Stored data entries:
■ ■ ■ ■ ■ ■ ■
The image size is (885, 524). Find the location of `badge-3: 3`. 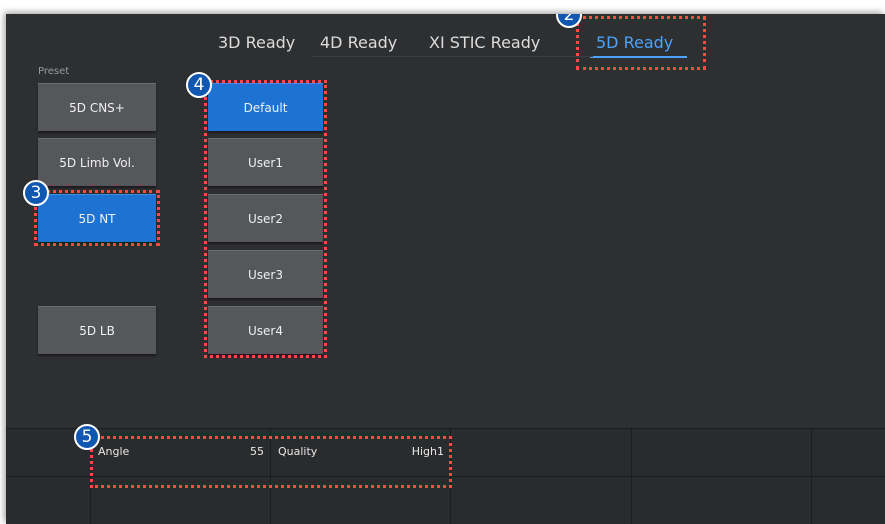

badge-3: 3 is located at coordinates (36, 193).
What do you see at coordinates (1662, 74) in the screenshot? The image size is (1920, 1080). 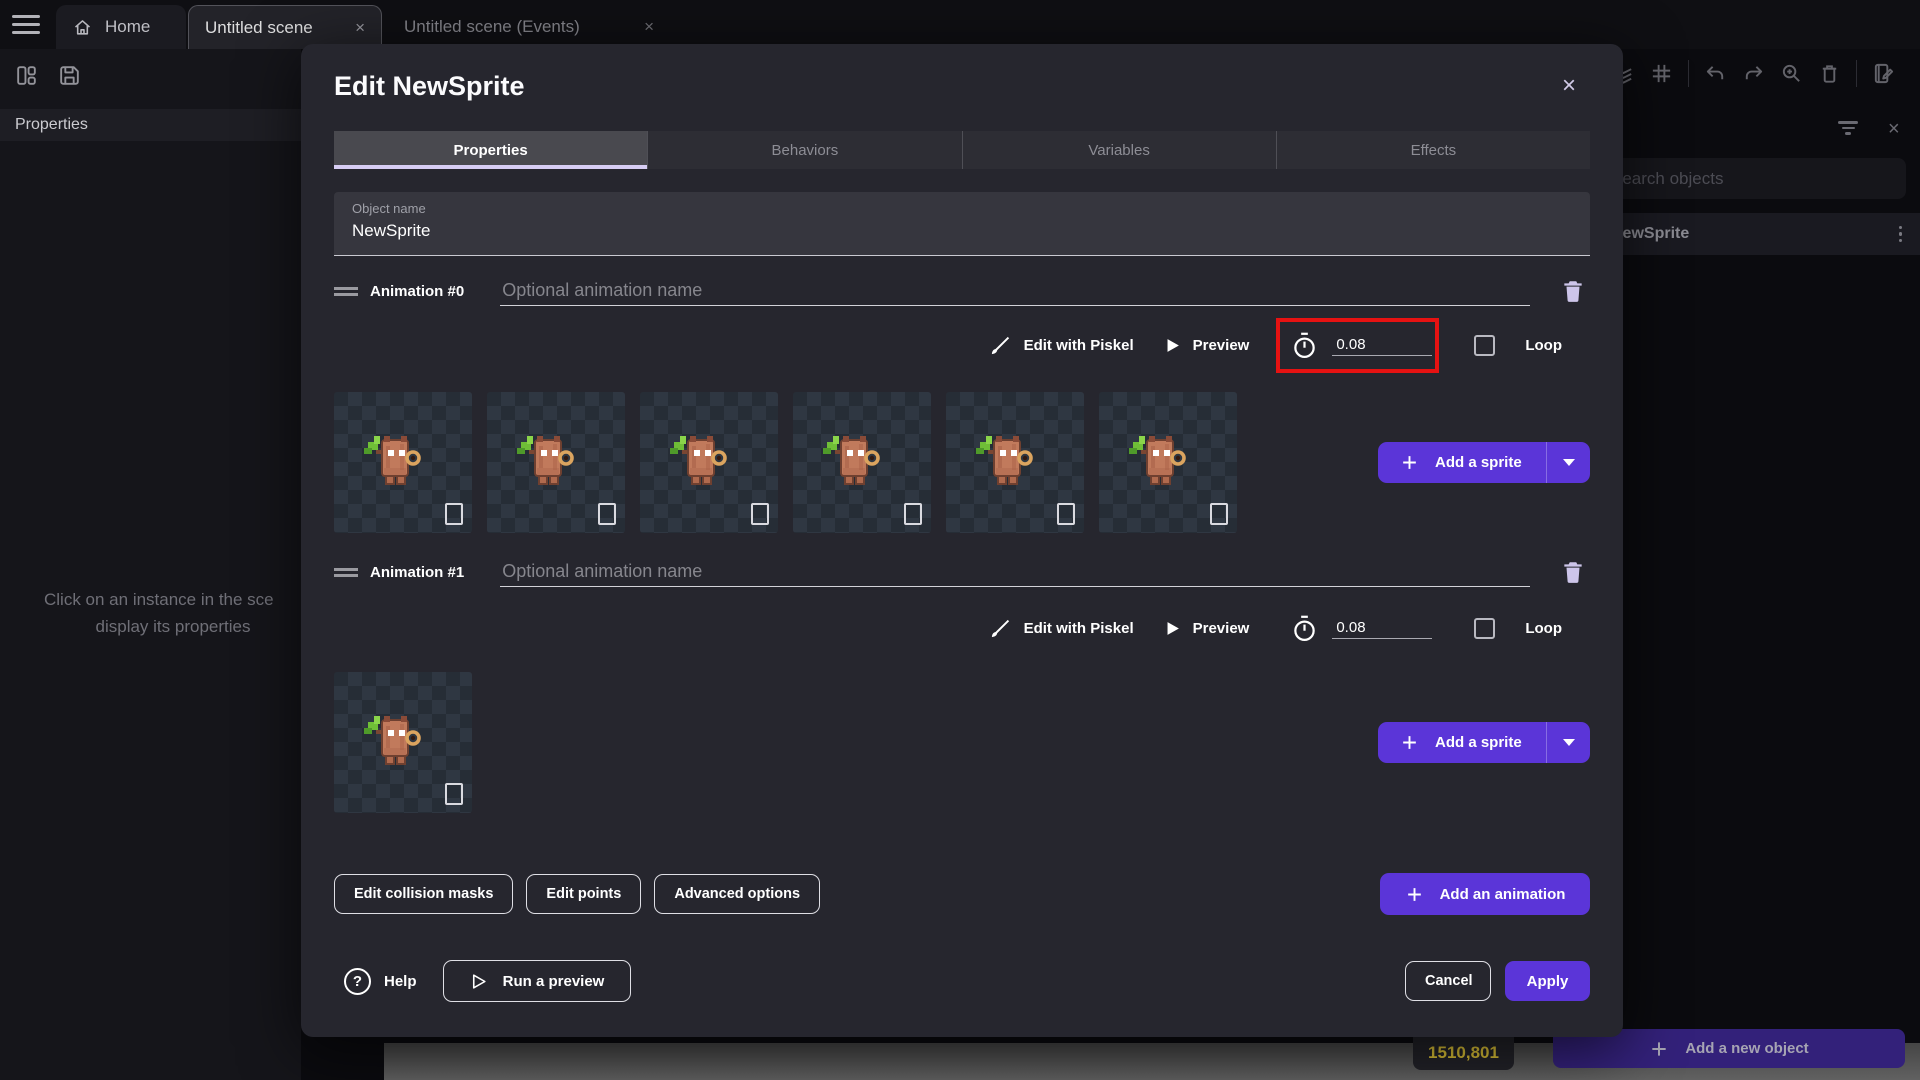 I see `grid-icon` at bounding box center [1662, 74].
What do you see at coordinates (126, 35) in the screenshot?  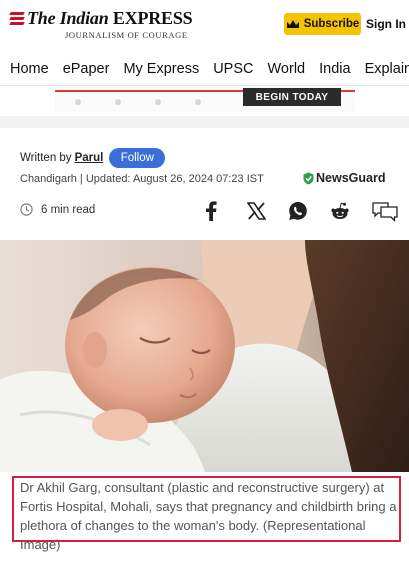 I see `logo-tagline: JOURNALISM OF COURAGE` at bounding box center [126, 35].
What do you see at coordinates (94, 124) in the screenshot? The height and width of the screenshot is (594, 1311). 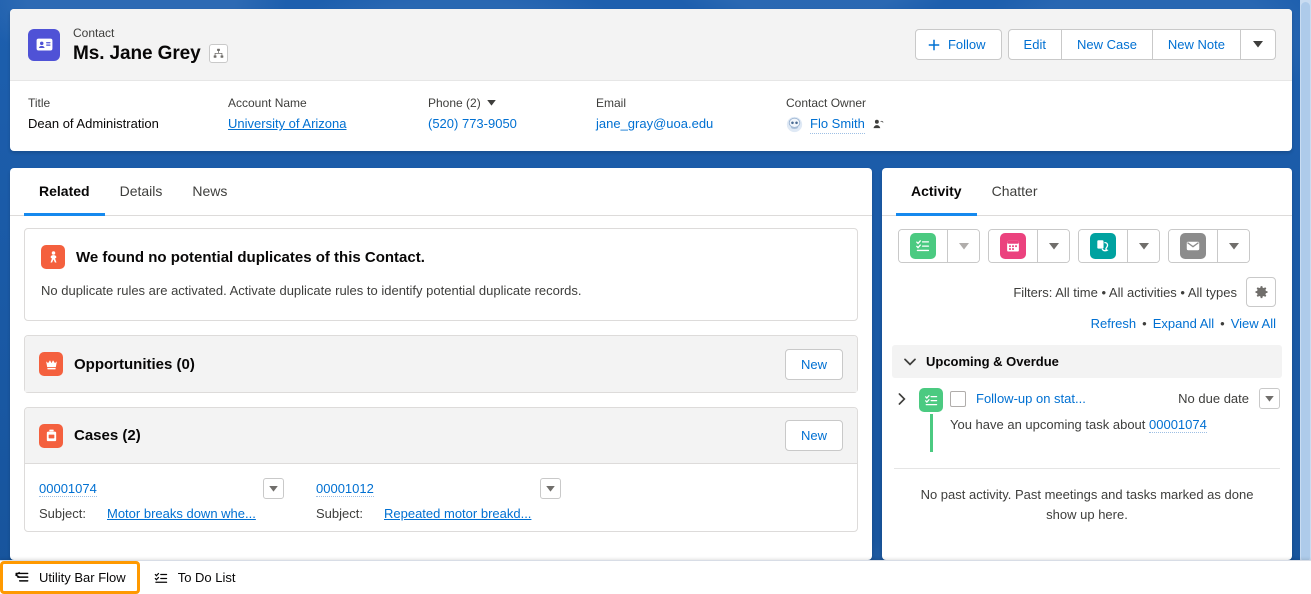 I see `field-title-value: Dean of Administration` at bounding box center [94, 124].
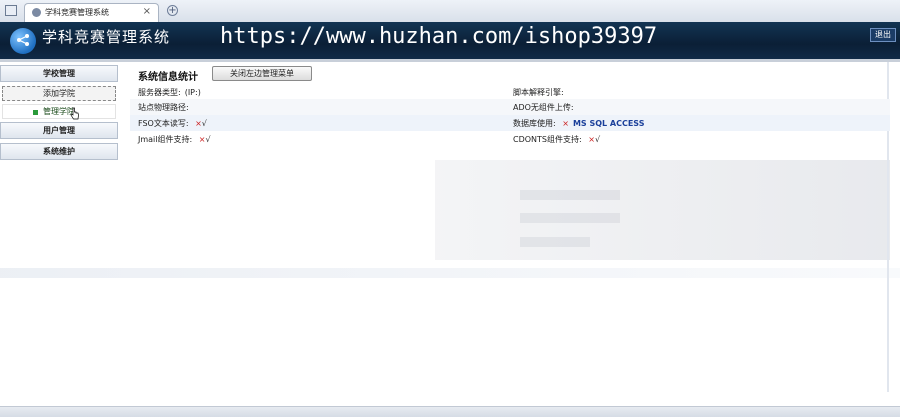  What do you see at coordinates (450, 273) in the screenshot?
I see `background-band` at bounding box center [450, 273].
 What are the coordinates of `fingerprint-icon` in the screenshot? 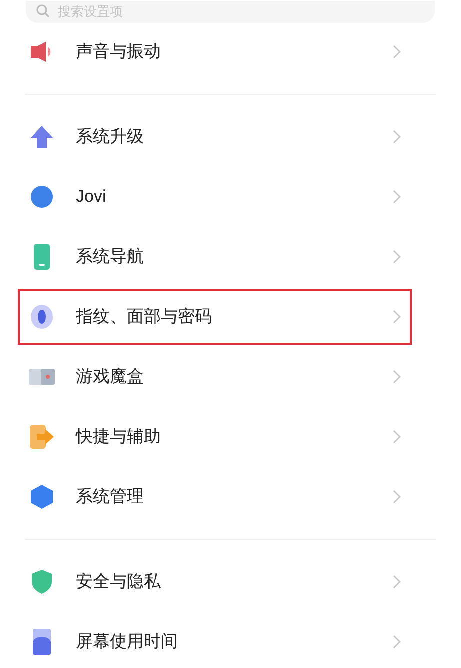 It's located at (42, 317).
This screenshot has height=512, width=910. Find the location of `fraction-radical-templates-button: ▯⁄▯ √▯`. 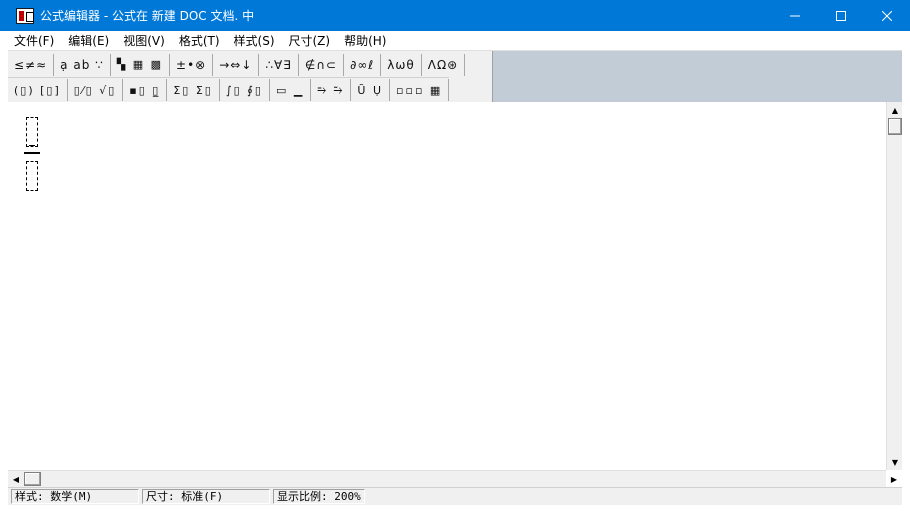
■ ■ ■ ■ ■ ■ ■
▸ JOB
Convert the listing, starting at its first line and ending at the line that contains "badge-3: 3 is", into a Markdown table with the columns Number and Line, skipping blank lines. Leave the pictures out.

▸ RESPONSE
| Number | Line |
|---|---|
| 1 | The image size is (885, 524). Find the location of `badge-3: 3`.  |
| 2 | badge-3: 3 is located at coordinates (36, 193). |